● **Instructions for the task**
Transcribe the following entries letter for letter, without the pictures.

=== Begin Enclosure ===

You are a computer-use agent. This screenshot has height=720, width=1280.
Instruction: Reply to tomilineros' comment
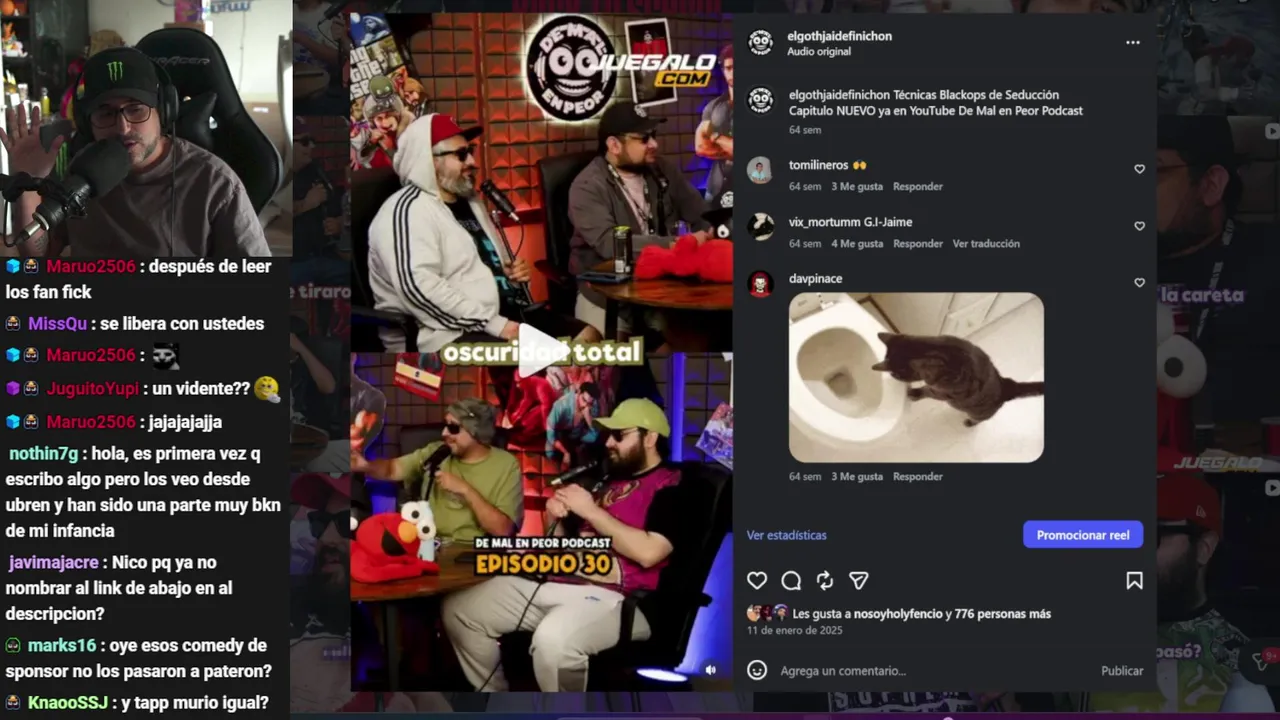coord(918,186)
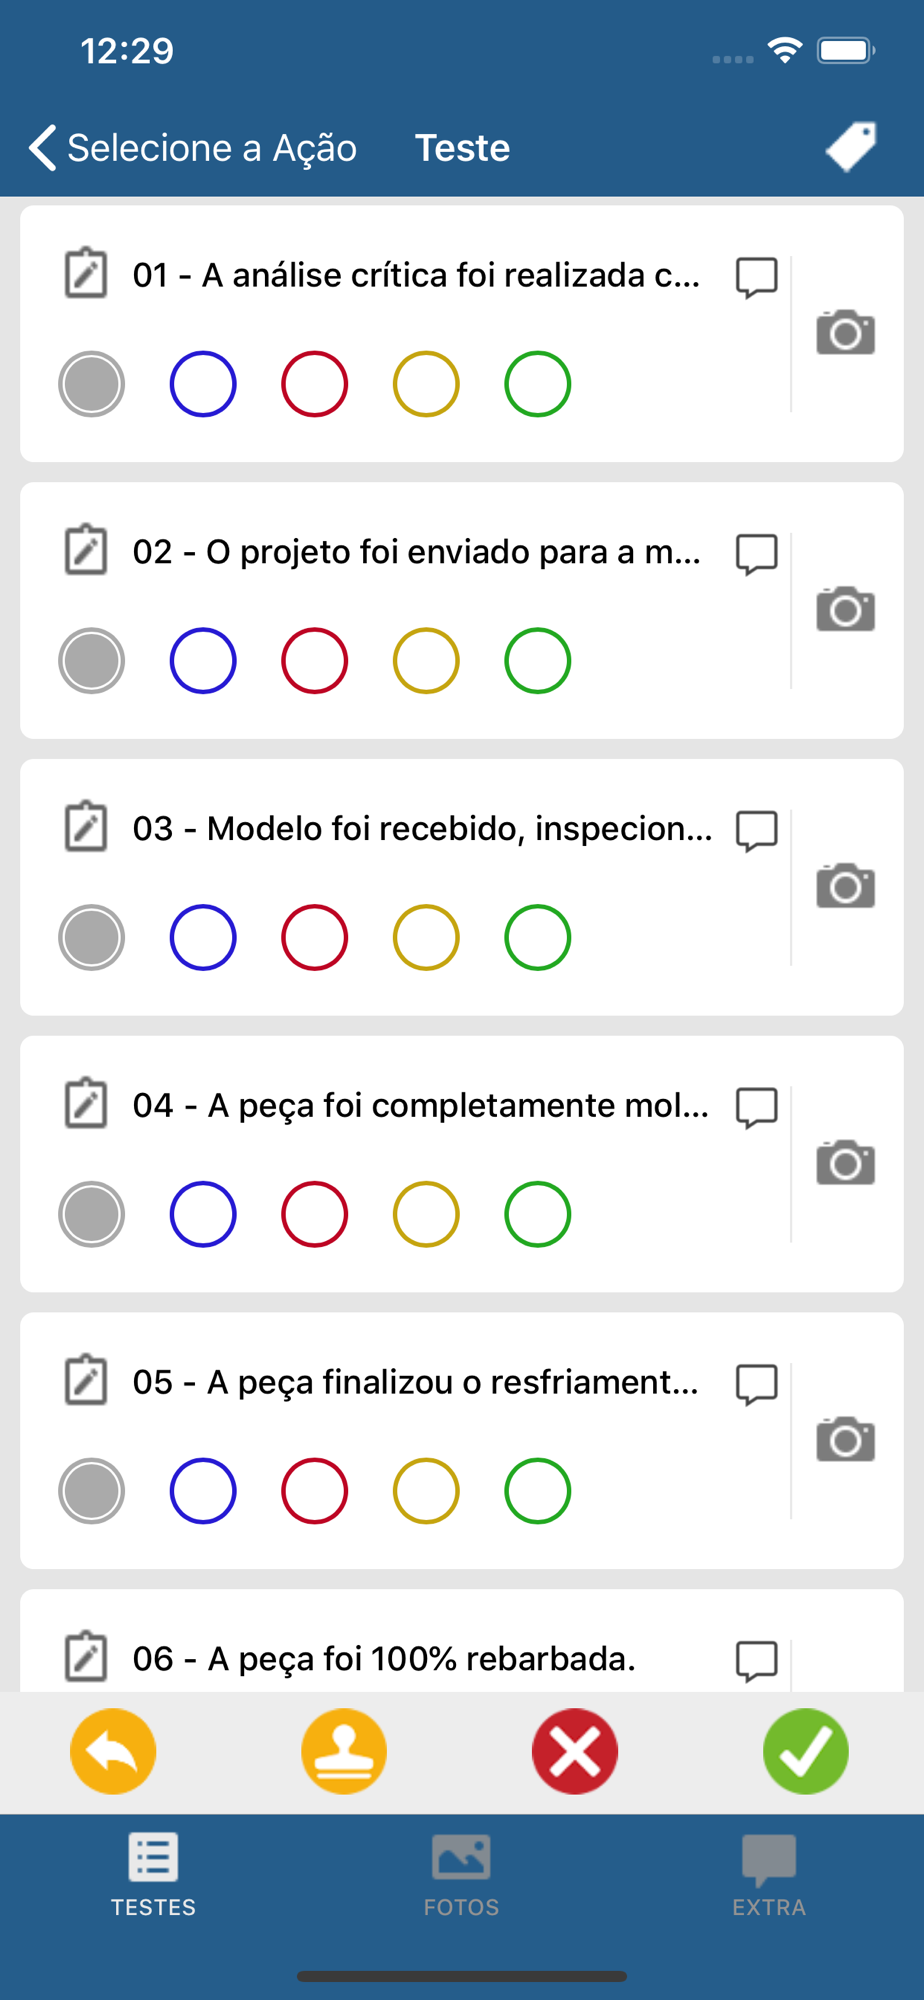Tap the clipboard edit icon on item 03
Screen dimensions: 924x2000
tap(86, 826)
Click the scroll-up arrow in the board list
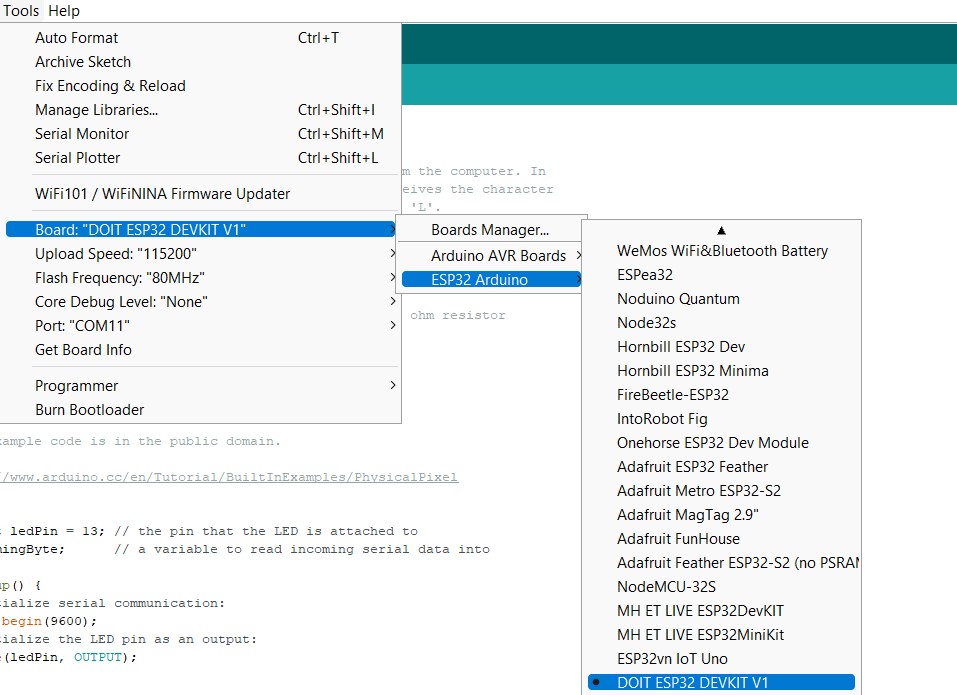 pos(721,231)
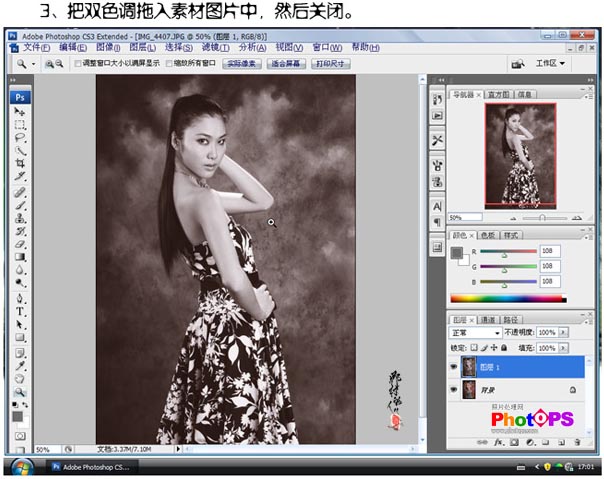Enable 缩放所有窗口 checkbox
Image resolution: width=604 pixels, height=479 pixels.
[169, 63]
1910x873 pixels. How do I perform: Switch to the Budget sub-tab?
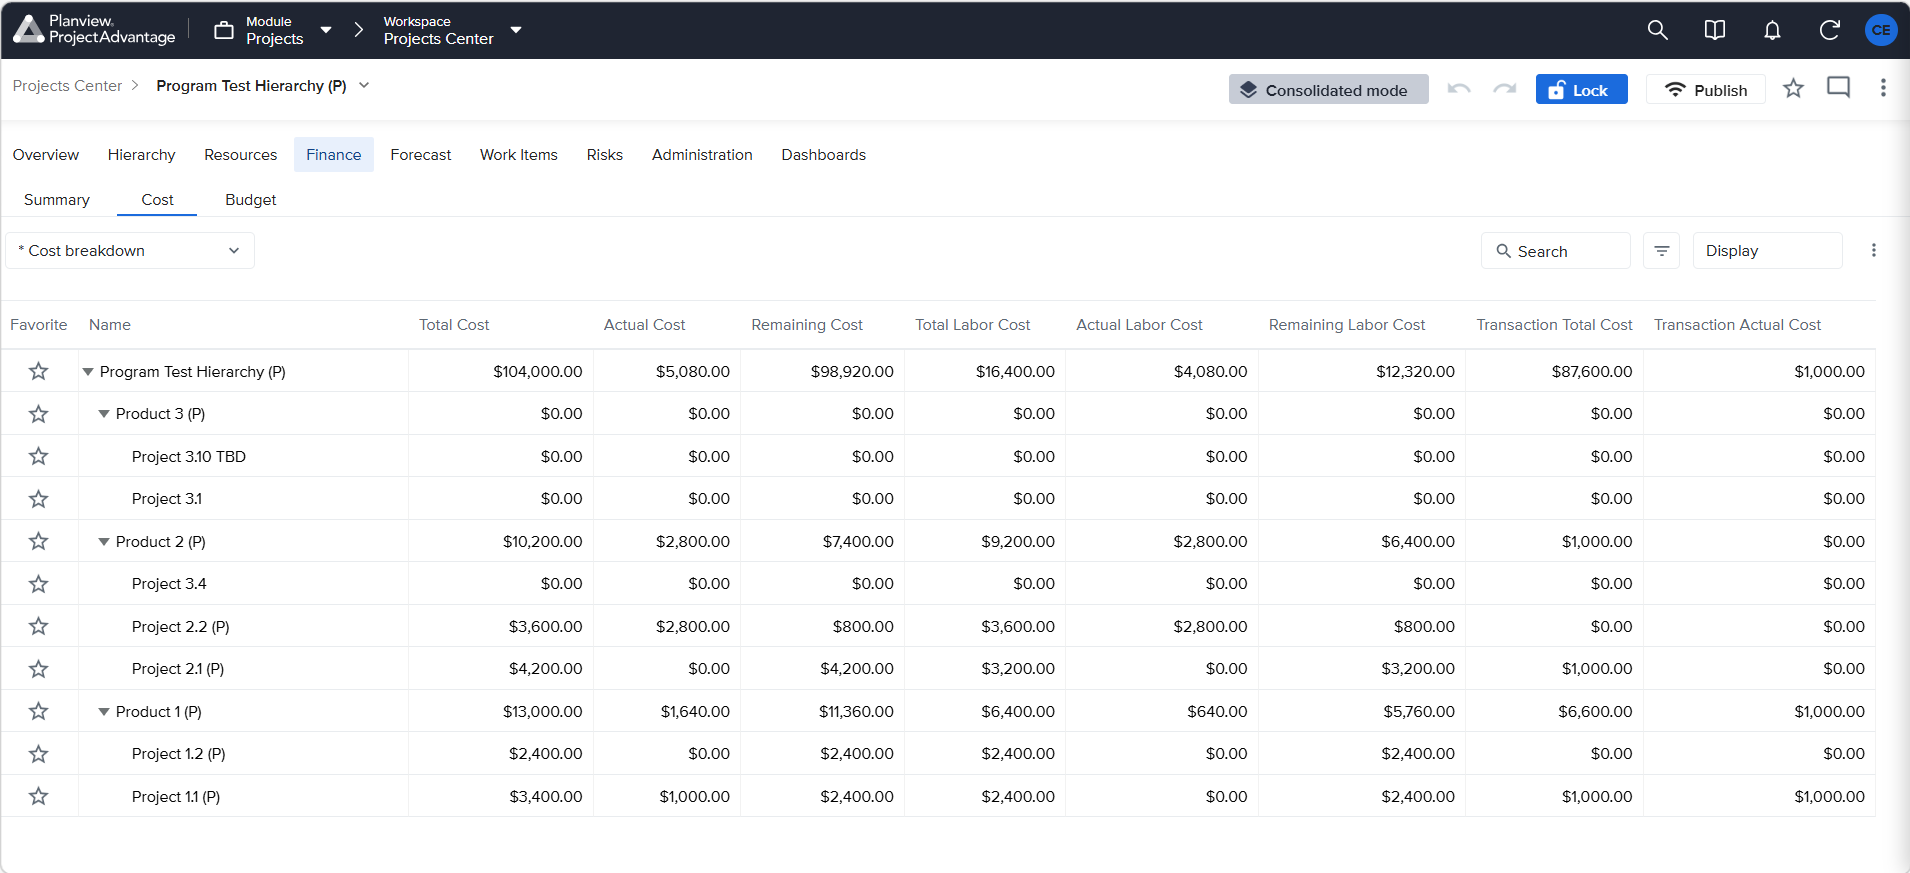[251, 200]
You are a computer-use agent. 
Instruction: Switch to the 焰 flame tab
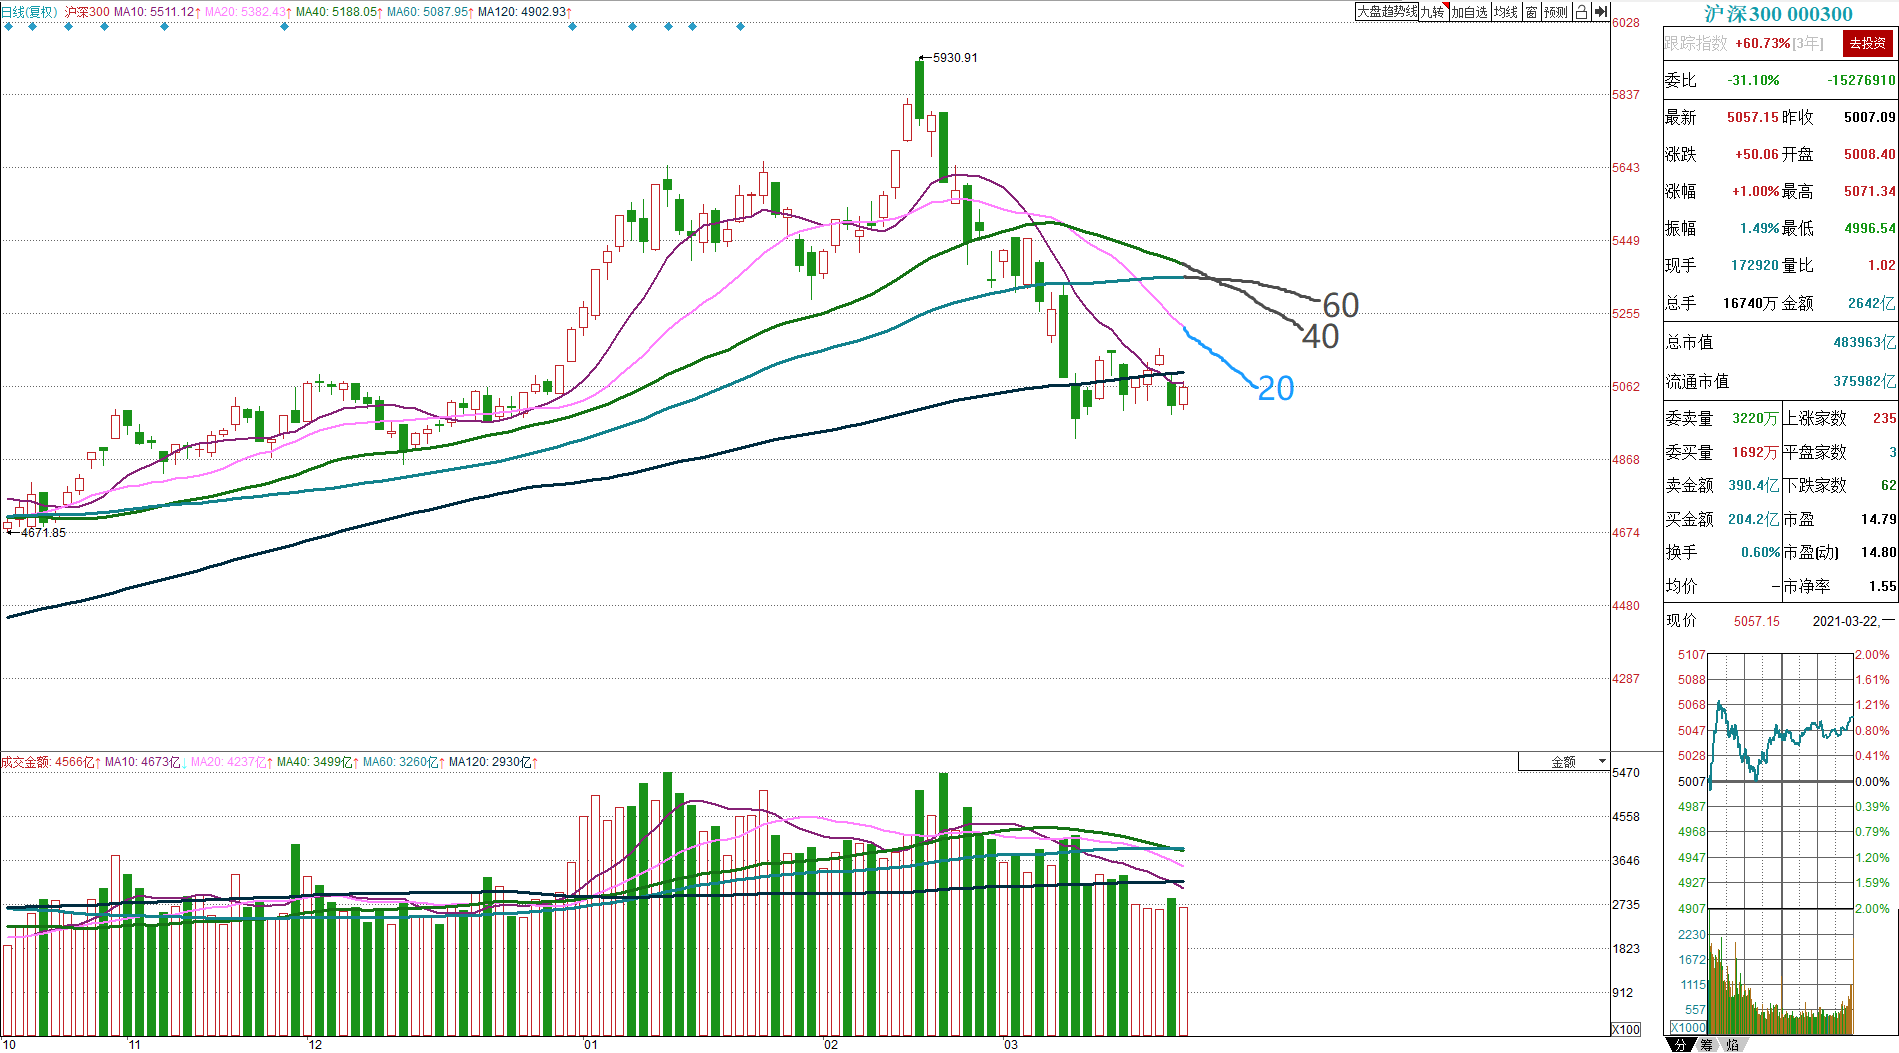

=== End Enclosure ===

● **Solution for this task**
You are a computer-use agent. This screenshot has height=720, width=1280.
Instruction: Reply to tomilineros' comment
coord(918,186)
Tap the clipboard edit icon on item 03
Screen dimensions: 924x2000
tap(86, 826)
Click the scroll-up arrow in the board list
 pos(721,231)
Enable 缩放所有窗口 checkbox
Image resolution: width=604 pixels, height=479 pixels.
[169, 63]
1910x873 pixels. How do I perform: Switch to the Budget sub-tab?
[251, 200]
You are a computer-use agent. 
Instruction: Switch to the 焰 flame tab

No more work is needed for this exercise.